### Material for the task
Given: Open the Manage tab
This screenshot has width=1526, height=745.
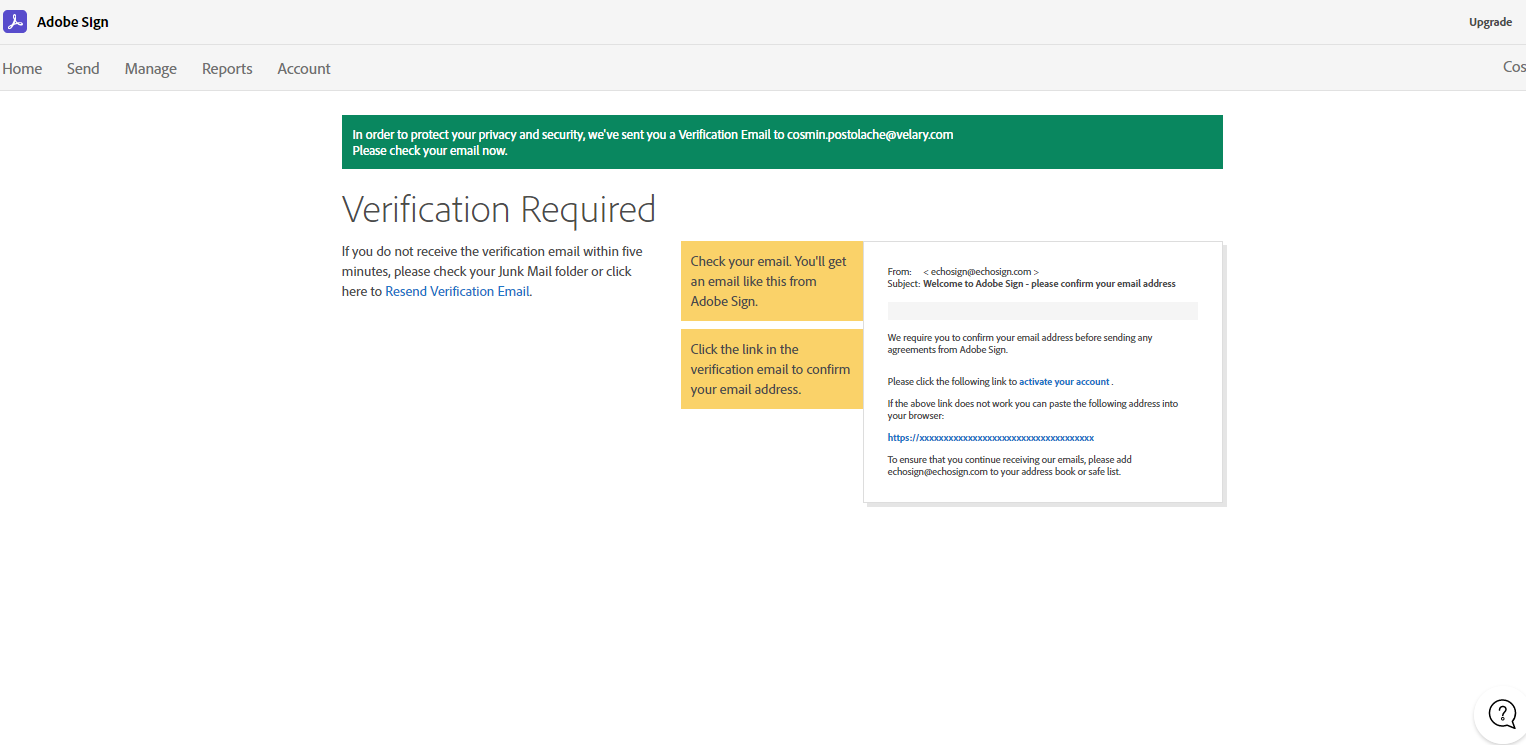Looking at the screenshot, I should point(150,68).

--

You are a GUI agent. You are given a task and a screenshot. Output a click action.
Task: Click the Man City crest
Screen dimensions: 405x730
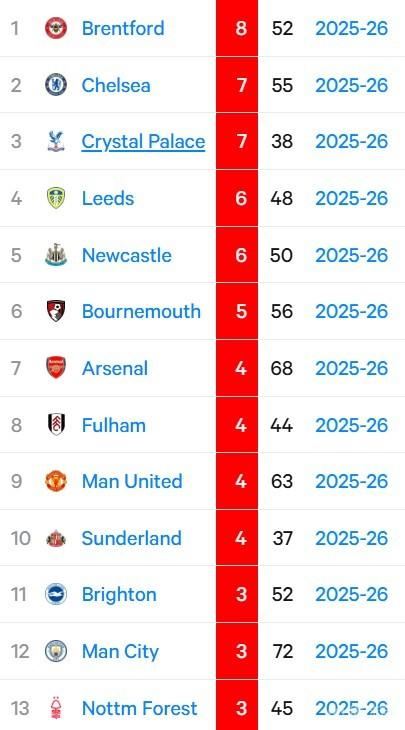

--

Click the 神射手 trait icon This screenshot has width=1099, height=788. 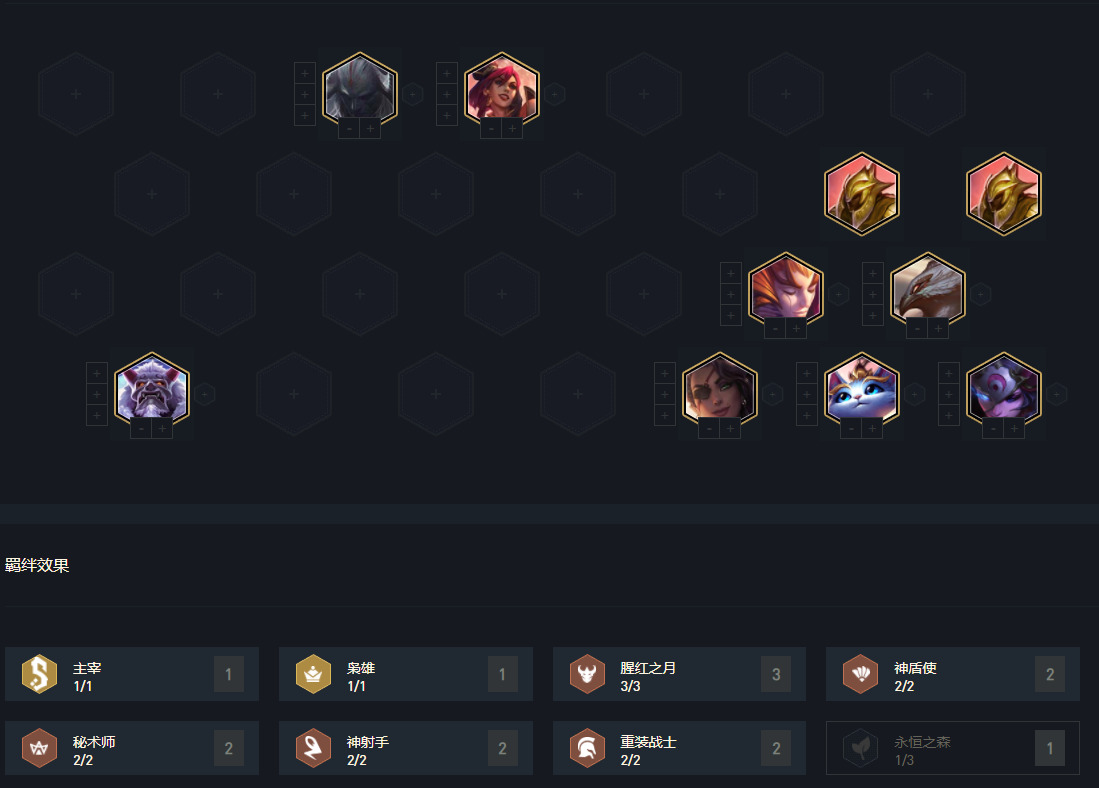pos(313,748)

### Work instruction
Give back, word for word, only the lines above from the line holding "Task: Click the Man City crest" to the line holding "Screen dimensions: 405x730", both included.

### Answer to the problem
Task: Click the Man City crest
Screen dimensions: 405x730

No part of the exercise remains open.